Directors of the privately-run PT Gunawan Dianjaya company said it

would buy the 2,200,000-tonne capacity plant, closed by British Steel

last year, and reassemble it in North-east Malaysia.

A formal announcement was expected in the near future though a British

Steel spokesman in London yesterday denied that any deal had yet been

agreed. ''There is no other party involved in the talks but there are

still some points to be sorted out,'' he said.

BS also said the value of the transaction released by the Indonesians

included the considerable shipping and integration expenses, with the

actual price paid for the Ravenscraig plant a fraction of the total.

H. Rimbo, a Gunawan director said from the company's headquarters in

the eastern city of Surabaya: ''Given its capacity, it will be the

largest steel mill in South-east Asia.''

The plant, to be sited in the energy-rich state of Terengganu, will

also be South-east Asia's first blast-furnace steel mill and Malaysia's

first steel slab plant.

Rimbo said Gunawan, which has had experience in similar reassembly

operations, had been scouting for a disused steelworks for some time.

''It would be much more expensive to start a brand-new plant.''

Almost all the equipment and plant at Ravenscraig, weighing millions

of tonnes, will be shipped to Kemaman, the region's main deep-water port

with plentiful gas and water supplies.

Gunawan has appointed British Steel as consultant for the relocation

and work on the plant will start in Septem-

ber.

The resited mill is due to come onstream by mid-1995.
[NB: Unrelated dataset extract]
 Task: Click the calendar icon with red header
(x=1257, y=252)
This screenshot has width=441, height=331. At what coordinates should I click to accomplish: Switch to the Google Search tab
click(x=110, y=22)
The Malaysian plant will use the blast furnace/basic oxygen method to

make steel slabs which will be processed further into steel plates and

hot-rolled coils. It will import six million tonnes of iron ore and coal

a year, mainly from Austra-

lia.

Gunawan will also build a hot strip mill, with a capacity of 1,200,000

tonnes a year, at the plant to make hot-rolled coils, mainly for

domestic consumption.

The remaining one million tonnes of its annual slab output will be

exported to industries in the Far East.

Some of the steel, which can be produced cheaply using local labour,

could eventually make its way back to Britain, though industry

specialists said high transport costs generally deter such bulk trade.